USDA disaster designation for drought means farmers in 27 Missouri counties will be eligible for low-interest loans and other assistance from the federal government.
JEFFERSON CITY – Drought-stricken farmers in 27 Missouri counties are eligible for federal assistance after the U.S. Department of Agriculture issued a primary natural disaster area designation, Gov. Jay Nixon said. The designation this week from USDA Secretary Vilsack is for 14 counties that have suffered either extreme or exceptional drought, or have suffered severe drought for more than eight weeks. An additional 13 Missouri counties have been designated as contiguous disaster counties.
“Even though many parts of the state received enough precipitation to relieve last year’s statewide drought, livestock and crop farmers in several northern and central Missouri counties have continued to struggle because they haven’t gotten enough rain or snow,” Gov. Nixon said. “This designation can provide additional help for Missouri’s vital agriculture industry, and supplement the emergency drought relief program we initiated last year to help thousands of ranchers and farmers drill or deepen wells. We’ll continue to stand with Missouri agriculture at every step of the recovery.”
The 14 primary counties included under the designation are Adair, Chariton, Clark, Knox, Lewis, Macon, Mercer, Putnam, Randolph, Saline, Schuyler, Scotland, Shelby and Sullivan.

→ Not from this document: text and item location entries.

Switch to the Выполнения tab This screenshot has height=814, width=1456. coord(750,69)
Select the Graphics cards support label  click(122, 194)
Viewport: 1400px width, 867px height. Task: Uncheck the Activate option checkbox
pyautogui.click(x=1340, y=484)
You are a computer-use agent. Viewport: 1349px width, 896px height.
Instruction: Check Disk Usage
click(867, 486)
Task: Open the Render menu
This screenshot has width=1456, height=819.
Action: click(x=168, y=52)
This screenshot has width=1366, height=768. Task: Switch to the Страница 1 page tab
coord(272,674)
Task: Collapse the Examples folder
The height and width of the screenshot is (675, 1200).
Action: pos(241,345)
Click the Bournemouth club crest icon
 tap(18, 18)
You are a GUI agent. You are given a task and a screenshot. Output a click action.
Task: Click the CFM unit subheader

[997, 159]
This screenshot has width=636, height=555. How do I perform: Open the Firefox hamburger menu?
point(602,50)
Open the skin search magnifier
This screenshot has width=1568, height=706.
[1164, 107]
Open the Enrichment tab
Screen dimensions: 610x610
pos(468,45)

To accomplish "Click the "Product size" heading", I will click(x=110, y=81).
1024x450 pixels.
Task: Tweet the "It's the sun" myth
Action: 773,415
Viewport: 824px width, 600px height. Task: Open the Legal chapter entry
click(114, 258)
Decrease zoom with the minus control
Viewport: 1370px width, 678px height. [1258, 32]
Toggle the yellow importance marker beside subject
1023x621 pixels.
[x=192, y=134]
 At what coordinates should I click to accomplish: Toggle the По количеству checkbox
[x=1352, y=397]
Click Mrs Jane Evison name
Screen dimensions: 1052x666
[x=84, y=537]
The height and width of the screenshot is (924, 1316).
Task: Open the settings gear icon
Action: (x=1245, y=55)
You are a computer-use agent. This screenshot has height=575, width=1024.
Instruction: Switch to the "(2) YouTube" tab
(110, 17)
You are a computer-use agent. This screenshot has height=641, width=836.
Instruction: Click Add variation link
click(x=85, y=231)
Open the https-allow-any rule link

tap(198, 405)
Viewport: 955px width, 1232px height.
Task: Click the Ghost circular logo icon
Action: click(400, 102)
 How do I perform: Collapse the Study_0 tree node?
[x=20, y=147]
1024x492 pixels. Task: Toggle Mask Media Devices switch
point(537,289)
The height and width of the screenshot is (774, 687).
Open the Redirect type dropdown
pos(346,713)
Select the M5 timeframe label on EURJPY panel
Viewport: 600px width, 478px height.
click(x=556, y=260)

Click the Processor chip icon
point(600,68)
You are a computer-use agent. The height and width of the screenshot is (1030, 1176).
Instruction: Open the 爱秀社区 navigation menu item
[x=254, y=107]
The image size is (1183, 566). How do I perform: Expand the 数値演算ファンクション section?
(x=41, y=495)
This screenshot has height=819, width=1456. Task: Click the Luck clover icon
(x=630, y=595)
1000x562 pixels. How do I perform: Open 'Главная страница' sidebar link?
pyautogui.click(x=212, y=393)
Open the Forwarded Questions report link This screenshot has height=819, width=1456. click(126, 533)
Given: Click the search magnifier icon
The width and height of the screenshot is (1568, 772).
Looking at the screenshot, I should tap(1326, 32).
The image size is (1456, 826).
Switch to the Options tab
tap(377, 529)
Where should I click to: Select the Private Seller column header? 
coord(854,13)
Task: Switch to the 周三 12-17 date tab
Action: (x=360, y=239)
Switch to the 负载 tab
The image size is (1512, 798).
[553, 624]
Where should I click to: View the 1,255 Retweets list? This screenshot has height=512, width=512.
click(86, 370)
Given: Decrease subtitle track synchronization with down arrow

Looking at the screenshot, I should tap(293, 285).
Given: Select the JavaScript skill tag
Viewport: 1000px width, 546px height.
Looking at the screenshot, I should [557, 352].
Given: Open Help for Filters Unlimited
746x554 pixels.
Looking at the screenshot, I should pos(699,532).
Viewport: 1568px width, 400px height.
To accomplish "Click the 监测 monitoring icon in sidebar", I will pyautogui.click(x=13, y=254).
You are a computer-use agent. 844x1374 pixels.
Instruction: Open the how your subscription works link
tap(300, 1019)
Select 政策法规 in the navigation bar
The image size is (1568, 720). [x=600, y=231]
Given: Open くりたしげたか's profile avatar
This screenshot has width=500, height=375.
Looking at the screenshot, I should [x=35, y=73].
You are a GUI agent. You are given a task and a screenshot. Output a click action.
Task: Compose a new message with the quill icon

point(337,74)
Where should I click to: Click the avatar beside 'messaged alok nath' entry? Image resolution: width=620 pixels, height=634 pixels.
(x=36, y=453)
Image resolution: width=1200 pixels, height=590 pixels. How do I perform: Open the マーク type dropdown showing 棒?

In addition, 13 counties have been named as contiguous disaster counties: Audrain, Boone, Carroll, Cooper, Grundy, Harrison, Howard, Lafayette, Linn, Livingston, Marion, Monroe and Pettis.
A disaster designation allows eligible farmers to be considered for assistance from the USDA Farm Service Agency (FSA), including FSA emergency loans.
In addition to keeping an eye on crops and livestock, producers should document any losses or additional costs experienced as a result of weather events, including drought. That information is often required for producers to be eligible for physical and/or production loss loan assistance from the FSA, as well as other assistance programs.